Technical nit: The \\?\ prefix to bypass path parsing and access the NTFS namespace directly looks similar to a UNC path, but it's not a UNC path.

I believe NTFS paths can contain almost any Unicode character, including ones the Win32 conventions choose to treat as reserved. It simply becomes difficult to work with such outliers, but you can do almost anything with CreateFile and the \\?\ escape prefix. You can even name a file ...

This is similar to the way in which NTFS file names are not really UTF-16, they are UCS-2, and you can jam pretty much any 16-bit integer (maybe not 0?) into the file name if you like. It may not be possible to re-encode all filenames as UTF-8, but LLVM does it anyway, and nobody has complained about it yet, to my knowledge.

I have no objection to using UTF-8 internally, but that doesn't seem like the same issue to me. Conventions like the . and .. directories are implemented at a different layer, a layer which sometimes you _must_ bypass.

The Win32 namespace is built on top of the NT namespace, using symlinks to map Win32 naming conventions to devices, and some NT namespace device nodes are simply parents for the underlying filesystem (like NTFS).

Is x a relative file name in Windows? It could be. But Windows APIs will treat it like a drive letter because it's only one character. If the current path for the X: drive is the root directory, then x is effectively an absolute path. That's why, to access a single-letter file name, you often have to type .\x or x. or even x::$DATA. It's a real mess. Similar surprises (and workarounds) await those who name their file like a DOS-style device name, like AUX, CON, PR, NUL or COM1.

Maybe this is my non-Windows native-ness showing, but I think in all these cases, it would be preferable to treat all of these as vanilla, relative filenames, with the possible exception of NUL. I'm not sure I want clang ... -o COM1 to try to write to a DOS device. It limits LLVM tools to the common denominator of FS operations shared between Posix and Windows, but maybe we can accept those limitations.

I think you're missing my point. If we want names like x and com1 to behave like plain old file names, then we cannot just treat them as such. We have to recognize that they're special and escape them to ensure they work that way. Otherwise, clang ... -o COM1 will indeed try to open the first serial port.

My point is, there are a lot pitfalls here. Some we handle, many we don't. But the more we try to canonicalize paths into a non-native style, the more traps we might encounter and the harder it will be to fix them.

That's true, but I think we stand to gain a lot by making it easier to write LLVM code and tests that are portable by default.
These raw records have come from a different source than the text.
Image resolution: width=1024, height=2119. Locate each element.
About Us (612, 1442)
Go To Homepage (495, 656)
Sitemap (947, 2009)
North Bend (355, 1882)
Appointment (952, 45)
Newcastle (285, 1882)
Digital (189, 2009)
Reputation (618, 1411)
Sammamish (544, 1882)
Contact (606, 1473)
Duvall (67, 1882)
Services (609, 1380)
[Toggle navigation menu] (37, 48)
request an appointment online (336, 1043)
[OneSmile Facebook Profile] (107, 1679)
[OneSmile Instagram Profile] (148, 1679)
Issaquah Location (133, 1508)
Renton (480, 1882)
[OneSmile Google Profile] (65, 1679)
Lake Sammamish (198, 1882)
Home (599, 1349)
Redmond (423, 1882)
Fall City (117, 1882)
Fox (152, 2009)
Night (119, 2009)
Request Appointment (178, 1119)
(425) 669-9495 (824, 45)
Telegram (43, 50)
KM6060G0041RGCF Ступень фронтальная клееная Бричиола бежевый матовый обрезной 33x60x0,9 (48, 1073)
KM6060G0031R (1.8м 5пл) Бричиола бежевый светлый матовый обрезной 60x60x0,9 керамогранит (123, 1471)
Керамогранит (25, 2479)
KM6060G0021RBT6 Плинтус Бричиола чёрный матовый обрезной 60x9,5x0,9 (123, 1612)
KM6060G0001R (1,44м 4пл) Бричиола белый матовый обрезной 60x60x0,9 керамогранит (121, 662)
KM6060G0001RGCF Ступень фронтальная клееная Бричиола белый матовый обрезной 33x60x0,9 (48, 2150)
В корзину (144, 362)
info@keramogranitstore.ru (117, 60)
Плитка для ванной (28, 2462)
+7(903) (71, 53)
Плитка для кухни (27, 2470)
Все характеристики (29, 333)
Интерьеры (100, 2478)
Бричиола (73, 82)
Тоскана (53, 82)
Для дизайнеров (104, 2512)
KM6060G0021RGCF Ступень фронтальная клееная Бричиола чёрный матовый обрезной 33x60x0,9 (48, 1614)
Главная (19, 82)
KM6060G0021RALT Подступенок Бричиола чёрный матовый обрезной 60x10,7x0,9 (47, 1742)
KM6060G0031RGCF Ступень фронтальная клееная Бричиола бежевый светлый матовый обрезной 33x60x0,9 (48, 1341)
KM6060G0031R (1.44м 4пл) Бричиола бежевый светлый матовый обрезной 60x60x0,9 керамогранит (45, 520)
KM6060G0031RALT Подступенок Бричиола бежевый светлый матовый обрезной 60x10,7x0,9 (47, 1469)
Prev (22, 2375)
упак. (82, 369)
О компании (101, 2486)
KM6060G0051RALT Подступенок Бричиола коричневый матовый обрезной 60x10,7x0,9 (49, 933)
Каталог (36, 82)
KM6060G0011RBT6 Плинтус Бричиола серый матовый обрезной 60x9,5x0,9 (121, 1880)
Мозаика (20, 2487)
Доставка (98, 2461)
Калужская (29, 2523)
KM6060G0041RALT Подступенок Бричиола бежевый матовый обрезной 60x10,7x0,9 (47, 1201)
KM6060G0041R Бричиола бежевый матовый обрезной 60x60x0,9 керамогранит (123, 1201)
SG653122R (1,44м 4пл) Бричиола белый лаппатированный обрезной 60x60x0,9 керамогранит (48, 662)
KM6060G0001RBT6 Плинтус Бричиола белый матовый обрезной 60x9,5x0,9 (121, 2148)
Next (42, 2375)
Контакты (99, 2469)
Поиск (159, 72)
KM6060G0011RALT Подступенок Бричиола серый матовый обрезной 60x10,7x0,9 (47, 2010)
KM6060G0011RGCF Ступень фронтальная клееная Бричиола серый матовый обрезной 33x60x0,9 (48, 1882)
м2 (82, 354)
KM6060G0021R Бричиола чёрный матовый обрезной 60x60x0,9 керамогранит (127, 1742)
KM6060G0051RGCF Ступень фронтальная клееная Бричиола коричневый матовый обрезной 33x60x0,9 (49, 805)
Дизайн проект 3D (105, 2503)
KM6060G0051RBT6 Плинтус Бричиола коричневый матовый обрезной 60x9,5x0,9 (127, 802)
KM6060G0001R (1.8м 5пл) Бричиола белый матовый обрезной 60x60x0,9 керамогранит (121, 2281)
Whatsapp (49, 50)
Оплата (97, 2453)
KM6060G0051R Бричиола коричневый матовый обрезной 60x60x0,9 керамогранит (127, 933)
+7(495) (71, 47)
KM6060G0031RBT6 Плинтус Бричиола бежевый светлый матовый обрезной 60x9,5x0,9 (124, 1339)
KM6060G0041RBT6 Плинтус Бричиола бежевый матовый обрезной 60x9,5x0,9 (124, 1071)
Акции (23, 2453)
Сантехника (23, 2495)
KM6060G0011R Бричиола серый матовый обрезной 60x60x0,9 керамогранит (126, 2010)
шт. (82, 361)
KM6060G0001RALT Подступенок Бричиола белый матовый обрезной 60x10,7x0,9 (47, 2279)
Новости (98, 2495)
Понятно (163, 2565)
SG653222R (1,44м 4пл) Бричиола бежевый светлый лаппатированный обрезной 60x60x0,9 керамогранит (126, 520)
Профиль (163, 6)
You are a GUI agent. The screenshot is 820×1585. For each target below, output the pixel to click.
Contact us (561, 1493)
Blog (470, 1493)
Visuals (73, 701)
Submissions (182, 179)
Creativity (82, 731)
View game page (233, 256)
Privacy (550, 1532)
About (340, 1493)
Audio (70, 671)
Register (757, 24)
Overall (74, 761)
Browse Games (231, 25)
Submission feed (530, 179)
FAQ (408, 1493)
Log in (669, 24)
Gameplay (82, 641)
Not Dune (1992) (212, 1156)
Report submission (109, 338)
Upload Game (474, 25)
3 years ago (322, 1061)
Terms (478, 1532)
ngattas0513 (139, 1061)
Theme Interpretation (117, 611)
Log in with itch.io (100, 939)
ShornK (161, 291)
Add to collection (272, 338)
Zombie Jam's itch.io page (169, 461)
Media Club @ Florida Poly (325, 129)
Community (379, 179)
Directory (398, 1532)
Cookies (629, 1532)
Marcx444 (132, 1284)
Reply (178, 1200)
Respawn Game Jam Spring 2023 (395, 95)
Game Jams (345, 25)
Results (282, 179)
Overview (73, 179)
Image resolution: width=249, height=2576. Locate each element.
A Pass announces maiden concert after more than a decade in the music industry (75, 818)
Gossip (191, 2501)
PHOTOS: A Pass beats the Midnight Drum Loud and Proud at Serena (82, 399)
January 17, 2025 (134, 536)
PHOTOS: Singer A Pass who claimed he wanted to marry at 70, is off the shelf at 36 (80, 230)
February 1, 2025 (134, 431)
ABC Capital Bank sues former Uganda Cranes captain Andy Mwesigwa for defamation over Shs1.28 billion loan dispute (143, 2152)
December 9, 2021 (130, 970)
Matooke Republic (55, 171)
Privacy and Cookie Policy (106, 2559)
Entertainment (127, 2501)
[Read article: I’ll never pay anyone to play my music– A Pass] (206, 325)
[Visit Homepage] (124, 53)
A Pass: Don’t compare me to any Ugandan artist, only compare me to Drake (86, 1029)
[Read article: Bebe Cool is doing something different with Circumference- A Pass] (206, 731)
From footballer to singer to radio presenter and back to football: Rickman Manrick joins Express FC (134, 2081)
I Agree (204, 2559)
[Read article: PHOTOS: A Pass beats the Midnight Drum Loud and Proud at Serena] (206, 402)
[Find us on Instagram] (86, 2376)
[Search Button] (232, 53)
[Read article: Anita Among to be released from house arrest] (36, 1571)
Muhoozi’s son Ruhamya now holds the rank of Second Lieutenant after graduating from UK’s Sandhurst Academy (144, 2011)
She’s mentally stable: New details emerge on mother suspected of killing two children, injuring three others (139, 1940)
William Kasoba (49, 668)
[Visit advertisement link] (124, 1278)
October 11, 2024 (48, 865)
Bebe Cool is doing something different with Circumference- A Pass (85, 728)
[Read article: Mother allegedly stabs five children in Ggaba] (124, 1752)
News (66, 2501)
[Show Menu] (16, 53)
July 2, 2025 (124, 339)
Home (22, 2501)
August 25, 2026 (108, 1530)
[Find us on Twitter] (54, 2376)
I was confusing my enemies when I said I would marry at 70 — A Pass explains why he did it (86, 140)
Consider our UTF-8 internal string representation: I consider this decision to have resulted in a huge win for simplicity. LLVM may have too many string types, but we'd have twice as many if we had Unicode variants of them all. :)

As for portable tests, I'd like to point out that VFS, which allows the hybrid Windows- and Posix-style paths, is currently a technique for writing portable tests. If we canonicalize, some of those tests will have to be split into separate Windows and Posix versions.

I agree with the UTF-8 choice, but I don't think that's an analogous example. Ignoring less common styles of Windows path syntax and failing to "escape" the special names is a different beast. Not only will it not do what anyone wants or expects, canonicalization can cut users off from reasonable workarounds. For example, if I know that x will be treated like a drive letter but I want it as a file name, how can I express that in a way the canonicalization doesn't strip away?